I ringraziamenti di Angela: l’unione e l’amore salvano

Qualche giorno fa, nella casella e-mail della redazione è arrivata una bella lettera di ringraziamento ai Cumianesi, inviata da una nipote per conto della nonna: volentieri la pubblichiamo.

Buongiorno, 

invio la seguente lettera alla redazione di Informa Cumiana per conto di mia nonna, l’ha scritta qualche giorno fa a seguito della scomparsa improvvisa di mio nonno a seguito di un infarto avvenuto in un bar di Cumiana, quello che lui era solito frequentare ogni mattina. 

Grazie alla prontezza del personale del bar, degli amici di sempre che erano presenti, alla Croce Verde di Cumiana e dei Vigili, i soccorsi sono stati tempestivi.

Mia nonna ha voluto scrivere queste righe per ringraziare pubblicamente tutte le persone o gli enti che ci sono stati vicini in questi momenti di dolore per lei e la nostra famiglia. Vorrebbe che questa lettera, se fosse possibile, venisse pubblicata.

MI chiamo Angela e volevo con semplici parole dire grazie a tutti i Cumianesi che con affetto e simpatia mi sono stati vicino in questi giorni tristi per la perdita di Angelo, mio marito.

Un ringraziamento speciale va a Matteo, a Simone, a Tina e marito del bar “Caffè Ristretto” di Cumiana che per primi hanno dato i primi soccorsi, grazie agli amici di sempre di Angelo, grazie ai volontari e ai medici dell’ambulanza, grazie ai Vigili che bloccando il traffico hanno dato all’ambulanza il tempo di agire il più in fretta possibile.

Grazie alle mie figlie Sandra e Denise che sono forti, nonostante il dolore, grazie ai mie nipoti e pronipoti che con la loro giovinezza colmano i vuoti.

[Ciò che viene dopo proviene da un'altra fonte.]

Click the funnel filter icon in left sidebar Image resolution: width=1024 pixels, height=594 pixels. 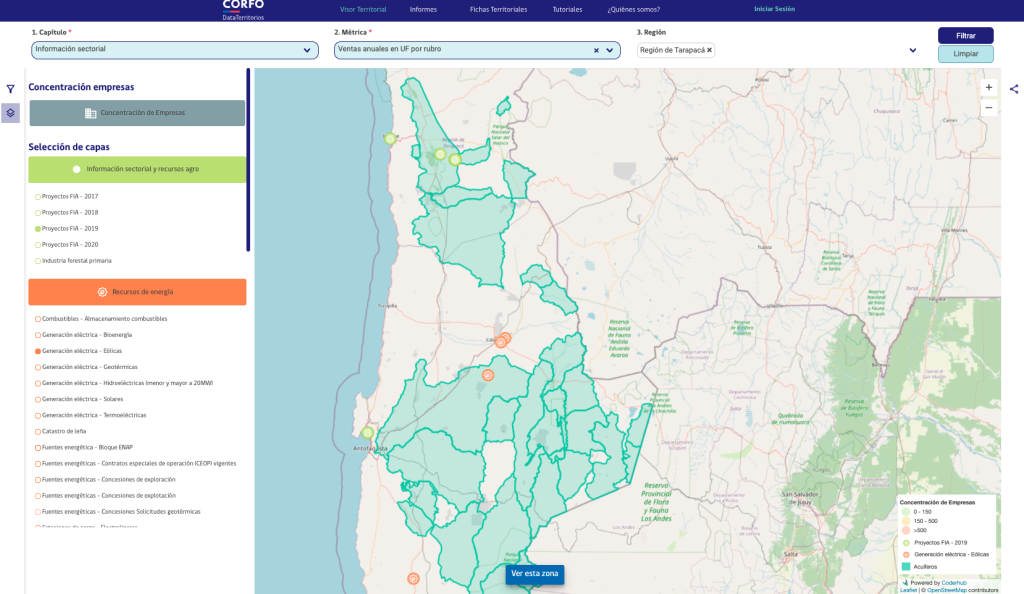[x=10, y=89]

Colgo l’occasione per dire un ulteriore grazie al Dottor Di Stefano che per venticinque anni, con molta professionalità e cordialità, ha sempre fatto tutto il possibile per farci stare bene, sia a me che ad Angelo.

Inoltre, nel 2006, il Dottor Di Stefano mi ha fatto fare analisi specifiche ed il risultato per me è stato chiaro: tumore.

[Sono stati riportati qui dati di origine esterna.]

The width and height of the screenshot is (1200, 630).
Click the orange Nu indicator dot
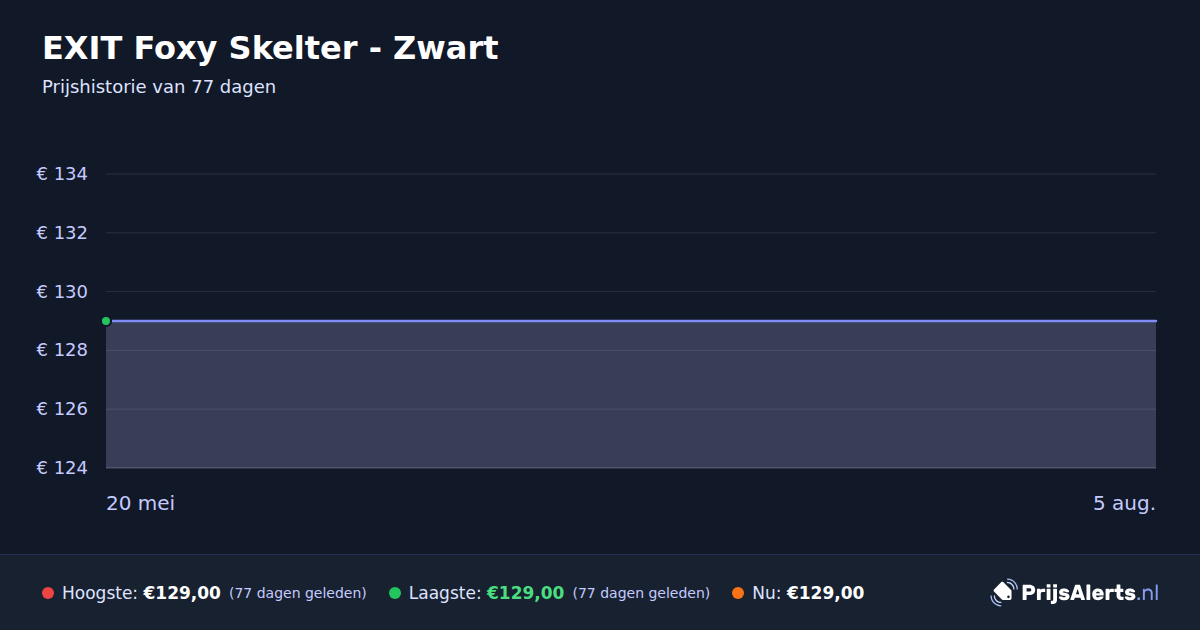point(738,593)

Quando mi arrivò il referto per il Dottor Di Stefano erano i primi giorni di ferie, ma ciò nonostante lui si presentò a casa nostra molto presto per visionare di persona le analisi.

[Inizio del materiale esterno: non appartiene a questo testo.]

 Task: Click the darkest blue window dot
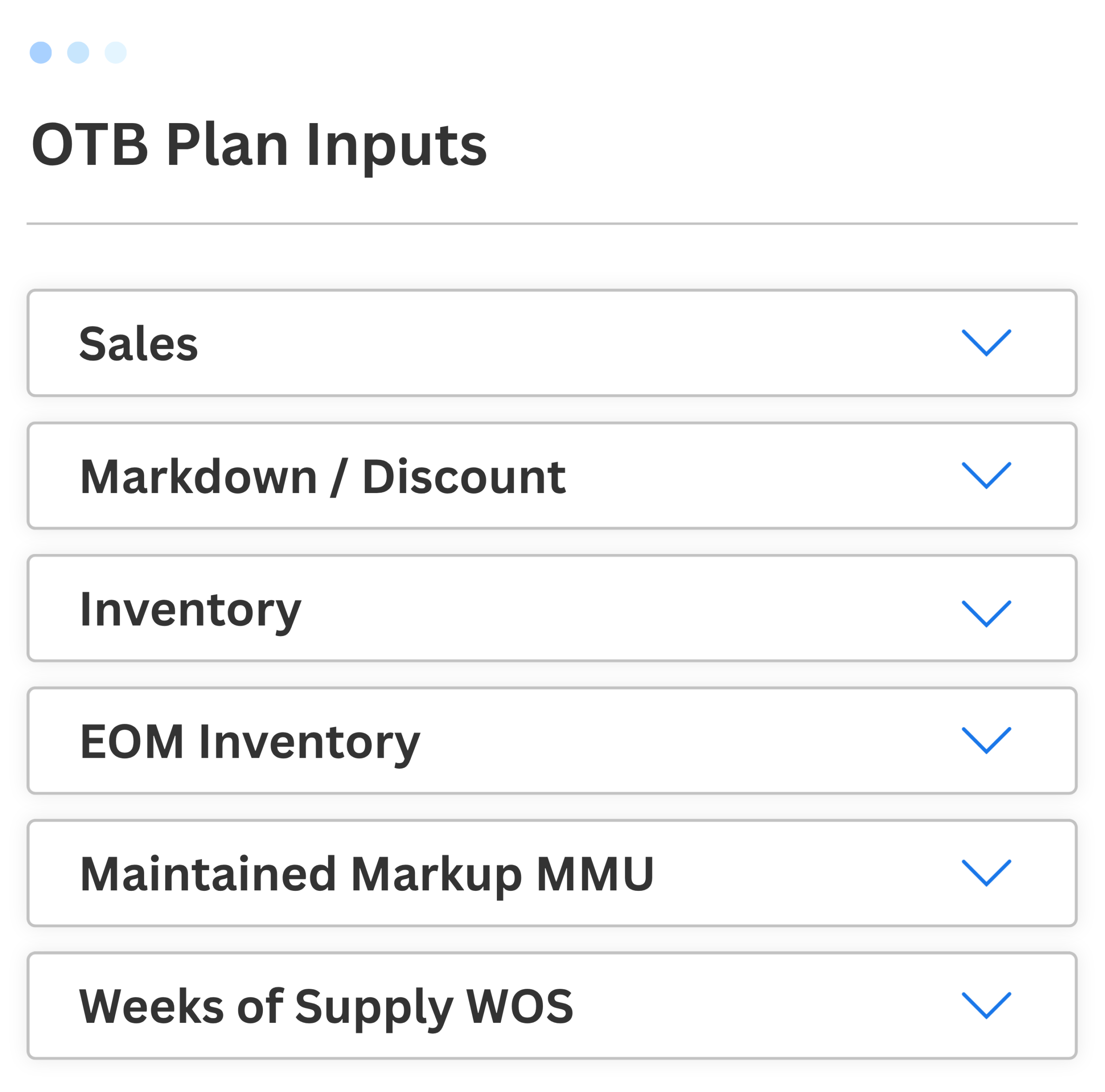[41, 53]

Dovetti cosi affrontare un intervento chirurgico e venni indirizzata al Centro tumori di Candiolo dove mi operò un bravissimo chirurgo e lo dimostra il fatto che dopo undici anni sono ancora viva e sto bene.

Sono arrivata alla conclusione che l’insieme di medici competenti, l’unione e l’amore delle persone possano salvare tante vite.